As the administration prepares to go to war, it also must stay focused on restoring prosperity to America and the world. The Bush administration links trade to security.

So new trade initiatives, now being pushed by U.S. Trade Representative Robert Zoellick, also advance President Bush’s goal of extending the peace.

Zoellick first proposed abolishing tariffs on all manufactured goods, to be phased in over a period of years.

Now he has proposed admitting 65% of all consumer and industrial imports from Latin America duty-free upon implementation of a hemispheric free-trade agreement.

The Bush administration is committed to signing such an agreement before the end of 2004.

Catching the free-trade wind in its sails, the World Trade Organization has proposed ending all export subsidies to farmers over a nine-year period.

Coupled with that proposal, the WTO called for a reduction of tariffs on all agricultural products.

Consumers of the world would benefit from these actions. And efficient farmers, many of them Americans, would prosper.

New Trade Deals

U.S. trade officials finally completed trade agreements with Chile and Singapore. Negotiations with both countries had dragged on since the end of the Clinton administration, with disagreements arising not over the trade deal itself but over language governing environmental, labor and investment issues.

Resolution of those contentious issues was dependent on the November 2002 election outcome, which explains why the U.S. side had recently appeared to be going slow. Empowered by the Republican senatorial victory, Zoellick’s office concluded both deals.

Zoellick has advanced on all fronts: multilaterally through the WTO, regionally with Central America and Southern Africa, and bilaterally with partners like Australia.

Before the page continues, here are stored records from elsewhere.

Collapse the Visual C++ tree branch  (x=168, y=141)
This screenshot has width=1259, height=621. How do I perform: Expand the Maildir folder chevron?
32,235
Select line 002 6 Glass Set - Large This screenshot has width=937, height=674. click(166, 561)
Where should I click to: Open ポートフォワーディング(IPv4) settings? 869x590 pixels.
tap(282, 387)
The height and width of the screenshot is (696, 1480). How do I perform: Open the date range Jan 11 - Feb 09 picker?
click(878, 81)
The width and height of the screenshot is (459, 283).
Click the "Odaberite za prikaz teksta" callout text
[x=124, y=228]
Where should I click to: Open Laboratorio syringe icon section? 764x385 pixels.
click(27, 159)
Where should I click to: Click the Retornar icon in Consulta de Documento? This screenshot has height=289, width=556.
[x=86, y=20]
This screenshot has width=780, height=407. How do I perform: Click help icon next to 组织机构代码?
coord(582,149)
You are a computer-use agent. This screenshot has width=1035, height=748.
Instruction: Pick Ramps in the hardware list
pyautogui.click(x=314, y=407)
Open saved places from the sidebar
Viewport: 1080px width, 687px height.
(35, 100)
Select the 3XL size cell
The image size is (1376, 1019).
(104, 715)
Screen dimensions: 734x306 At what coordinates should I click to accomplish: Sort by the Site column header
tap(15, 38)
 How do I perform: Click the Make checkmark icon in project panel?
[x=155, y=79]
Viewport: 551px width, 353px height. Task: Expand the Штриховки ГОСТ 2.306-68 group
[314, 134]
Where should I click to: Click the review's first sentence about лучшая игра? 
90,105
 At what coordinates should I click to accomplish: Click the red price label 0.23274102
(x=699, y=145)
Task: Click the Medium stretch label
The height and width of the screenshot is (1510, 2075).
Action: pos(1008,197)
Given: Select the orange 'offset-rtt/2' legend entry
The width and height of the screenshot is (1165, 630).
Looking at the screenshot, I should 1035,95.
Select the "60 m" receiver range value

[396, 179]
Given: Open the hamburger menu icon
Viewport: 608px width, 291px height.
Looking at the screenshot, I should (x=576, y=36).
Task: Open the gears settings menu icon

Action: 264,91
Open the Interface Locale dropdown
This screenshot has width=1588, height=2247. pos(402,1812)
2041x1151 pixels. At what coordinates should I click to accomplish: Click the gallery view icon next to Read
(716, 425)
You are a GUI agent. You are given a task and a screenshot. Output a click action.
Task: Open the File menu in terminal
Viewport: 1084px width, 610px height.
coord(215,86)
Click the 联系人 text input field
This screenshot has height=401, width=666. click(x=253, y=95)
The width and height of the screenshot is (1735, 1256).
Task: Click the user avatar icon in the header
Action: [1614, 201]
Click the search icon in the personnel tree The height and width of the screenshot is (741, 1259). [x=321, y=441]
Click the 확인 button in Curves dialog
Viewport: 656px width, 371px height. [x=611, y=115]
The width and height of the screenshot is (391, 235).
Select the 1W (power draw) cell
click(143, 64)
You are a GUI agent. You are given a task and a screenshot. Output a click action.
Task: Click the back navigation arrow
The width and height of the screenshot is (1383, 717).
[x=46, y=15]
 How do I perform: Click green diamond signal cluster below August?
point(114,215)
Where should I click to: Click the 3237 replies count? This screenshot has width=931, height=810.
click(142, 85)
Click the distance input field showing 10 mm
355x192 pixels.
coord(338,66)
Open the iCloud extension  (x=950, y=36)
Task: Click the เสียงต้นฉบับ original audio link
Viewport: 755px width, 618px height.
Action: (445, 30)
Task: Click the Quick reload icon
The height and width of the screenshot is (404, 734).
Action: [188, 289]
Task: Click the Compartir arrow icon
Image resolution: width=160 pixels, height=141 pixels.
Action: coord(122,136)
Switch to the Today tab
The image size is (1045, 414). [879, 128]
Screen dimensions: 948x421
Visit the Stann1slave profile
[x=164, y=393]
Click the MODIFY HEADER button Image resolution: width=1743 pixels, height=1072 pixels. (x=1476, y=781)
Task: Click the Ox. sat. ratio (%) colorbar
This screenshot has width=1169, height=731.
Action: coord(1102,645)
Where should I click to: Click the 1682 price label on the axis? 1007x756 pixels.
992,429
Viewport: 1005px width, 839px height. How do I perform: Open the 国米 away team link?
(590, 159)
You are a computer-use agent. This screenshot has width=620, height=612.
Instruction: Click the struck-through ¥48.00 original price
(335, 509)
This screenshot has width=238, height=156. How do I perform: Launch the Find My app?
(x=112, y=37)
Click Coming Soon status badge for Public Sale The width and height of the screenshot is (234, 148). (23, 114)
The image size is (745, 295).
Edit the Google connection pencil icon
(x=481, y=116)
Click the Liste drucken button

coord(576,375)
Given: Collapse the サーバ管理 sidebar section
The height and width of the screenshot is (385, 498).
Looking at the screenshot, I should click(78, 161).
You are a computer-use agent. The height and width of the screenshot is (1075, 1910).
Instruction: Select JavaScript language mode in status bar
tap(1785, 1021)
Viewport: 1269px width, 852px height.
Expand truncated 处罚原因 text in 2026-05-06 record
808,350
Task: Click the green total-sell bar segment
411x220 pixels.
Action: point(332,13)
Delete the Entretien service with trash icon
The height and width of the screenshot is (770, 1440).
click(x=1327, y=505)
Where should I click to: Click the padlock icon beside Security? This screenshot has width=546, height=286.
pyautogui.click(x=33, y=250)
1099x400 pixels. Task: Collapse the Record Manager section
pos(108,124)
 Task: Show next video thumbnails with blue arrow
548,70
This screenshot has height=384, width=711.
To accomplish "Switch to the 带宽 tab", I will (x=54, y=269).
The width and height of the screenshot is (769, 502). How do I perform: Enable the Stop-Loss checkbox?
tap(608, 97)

Now he can pursue an even bolder agenda, one with a coalition of willing trade partners, countries already open to trade and investment.

Such a grouping would enable negotiations to start from a higher threshold, and would permit the Bush administration to “raise the bar” on other trade negotiations, including within the WTO.

Countries with open economies, united in a global grouping, could set a new, aggressive trade agenda, with U.S. leadership providing the catalyst.

Such a grouping surely would include Chile and Singapore — two very open economies — as well as Australia.

Other likely candidates include New Zealand, one of the most open economies in the world, and Hong Kong (which would bring interesting geopolitical benefits atop the obvious economic ones).

There are several indices that can be used to measure trade openness. Despite the Common Agricultural Policy, EU countries such as Denmark, Finland, Iceland, Ireland, Luxembourg and the United Kingdom score well on these indices, suggesting, finally, hope for an EU-U.S. agreement.

That agreement would surely set the standard for the WTO.

This coalition of the willing would be based not on geographical proximity, but on similarity of policy. It would be truly global, reaching to all continents.

At least one sub-Saharan African country meets the criteria of openness: Botswana. The grouping of countries would be a veritable Global Free Trade Association.

Global free trade is an idea whose time has come. The GFTA could set the standard by, among other measures, taking up Zoellick’s challenge to abolish tariffs on all traded goods, liberalizing agricultural trade and aggressively opening markets to trade in services.

There would be no reason for anti-dumping measures within the association because by mutual recognition the countries are acknowledging the openness of each other.

And barriers to foreign investment in all areas, including aviation and telecommunications, would not exist within the association, as countries that permit them would be ineligible for membership.

Peer Pressure

Other countries could join by first liberalizing to the threshold already established by the association.

The GFTA would thus have a “demonstration effect,” providing peer pressure on other countries. We would move from destructive “tit for tat” retaliation in trade disputes to competitive liberalization.

In short, the elections handed the Bush administration an historic opportunity to re-establish U.S. leadership on trade. Advancing trade will also help secure the peace. In the words of an earlier U.S. president: “If not us, who? If not now, when?”

Gerald P. O’Driscoll Jr. is senior fellow at the Cato Institute.